**Extract provided:**
---------------
Upon entering the warm regime, we conducted a CTD survey as a cross with 300 km legs centered on the site we had chosen for the first drift. On completing the survey, we located a suitible floe and began deploying four "helo huts" and accompanying instrumention away from the ship. Right on cue, soon after the camp was established, our first storm materialized. Here I will quote from the situation report that I filed by email with our program manager at NSF every Monday:

Yesterday was a blur of blowing snow in winds with gusts to 50 kt and ice drift speeds as high as 75 cm/s. I think it fair to say that we are all rather awed by the oceanic response to this event. On Saturday, when winds were calm and ice drift slow, there was rapid freezing: unprotected hydroholes were growing several centimeters of ice in a few hours, and the ocean mixed layer was near its freezing temperature. This morning the mixed layer temperature is 0.3º above freezing! By Saturday afternoon, previously frozen hydroholes were clear and the mixing shown by our instruments very intense. Clearly we were undergoing a massive upward mixing event. Very exciting science, especially when combined with moving shelters, deploying instruments, and operating off ship in full gale conditions.
---------------
**Dataset section:**
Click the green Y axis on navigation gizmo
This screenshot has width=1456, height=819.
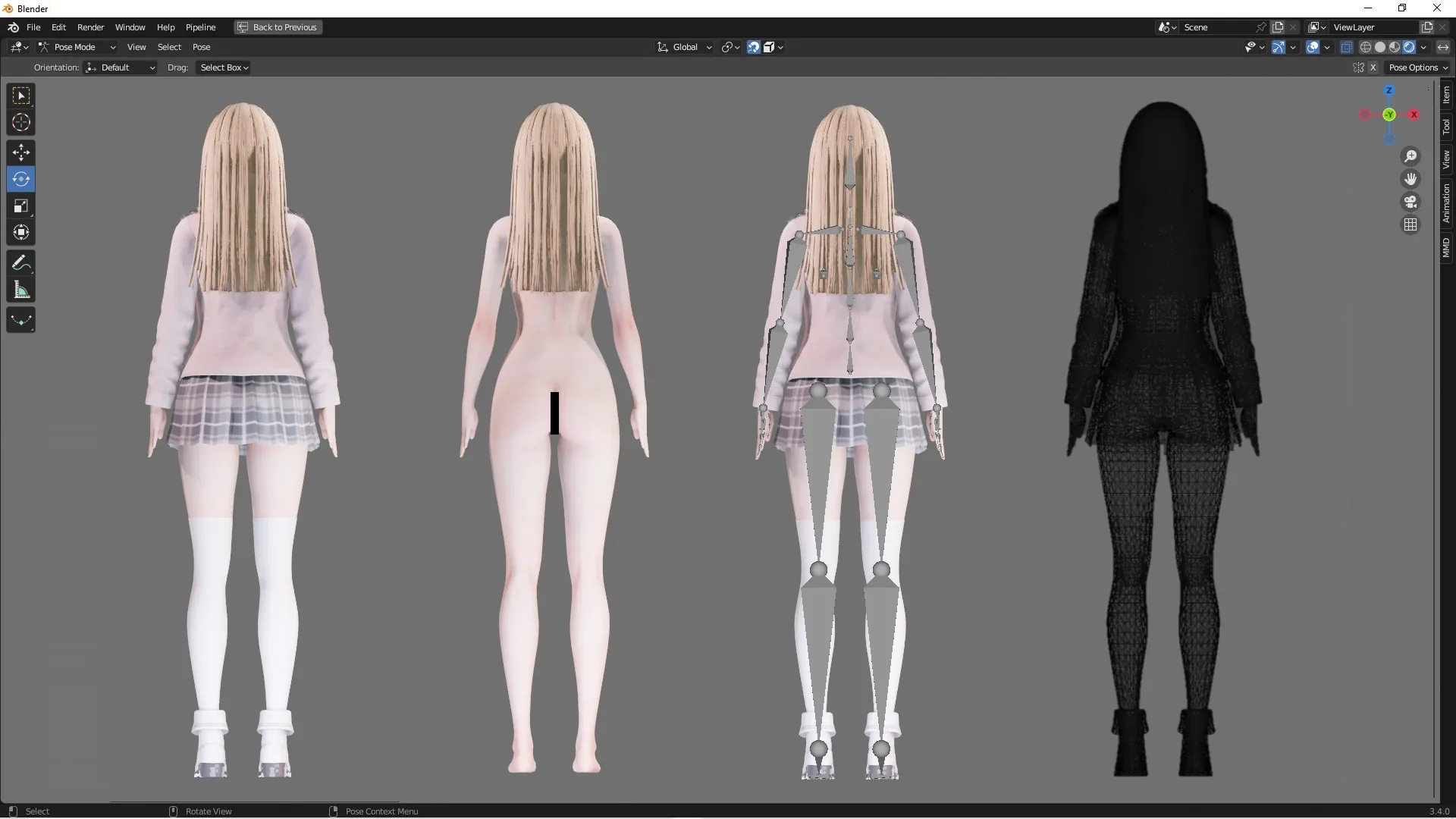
---------------
**Problems and tasks:**
**1)** Using the ice camp report, decide whether each statement agrees with it, answering yes or no and quoting the words that settle it: (a) The CTD survey was laid out as a cross with 300 km legs. (b) During the storm, winds gusted to 75 kt. (c) The situation reports went to the NSF program manager every Friday.
**2)** Reproduce the ice camp report from "Yesterday was a" up to and including "full gale conditions.".
**3)** Translate this sentence from the ice camp report into Spanish: "I think it fair to say that we are all rather awed by the oceanic response to this event."
The listing plays no part in this.

**Task answers:**
**1)**
(a) Yes: "we conducted a CTD survey as a cross with 300 km legs"
(b) No: "winds with gusts to 50 kt and ice drift speeds as high as 75 cm/s"
(c) No: "that I filed by email with our program manager at NSF every Monday"

**2)**
Yesterday was a blur of blowing snow in winds with gusts to 50 kt and ice drift speeds as high as 75 cm/s. I think it fair to say that we are all rather awed by the oceanic response to this event. On Saturday, when winds were calm and ice drift slow, there was rapid freezing: unprotected hydroholes were growing several centimeters of ice in a few hours, and the ocean mixed layer was near its freezing temperature. This morning the mixed layer temperature is 0.3º above freezing! By Saturday afternoon, previously frozen hydroholes were clear and the mixing shown by our instruments very intense. Clearly we were undergoing a massive upward mixing event. Very exciting science, especially when combined with moving shelters, deploying instruments, and operating off ship in full gale conditions.

**3)** Creo que es justo decir que todos estamos bastante asombrados por la respuesta del océano a este evento.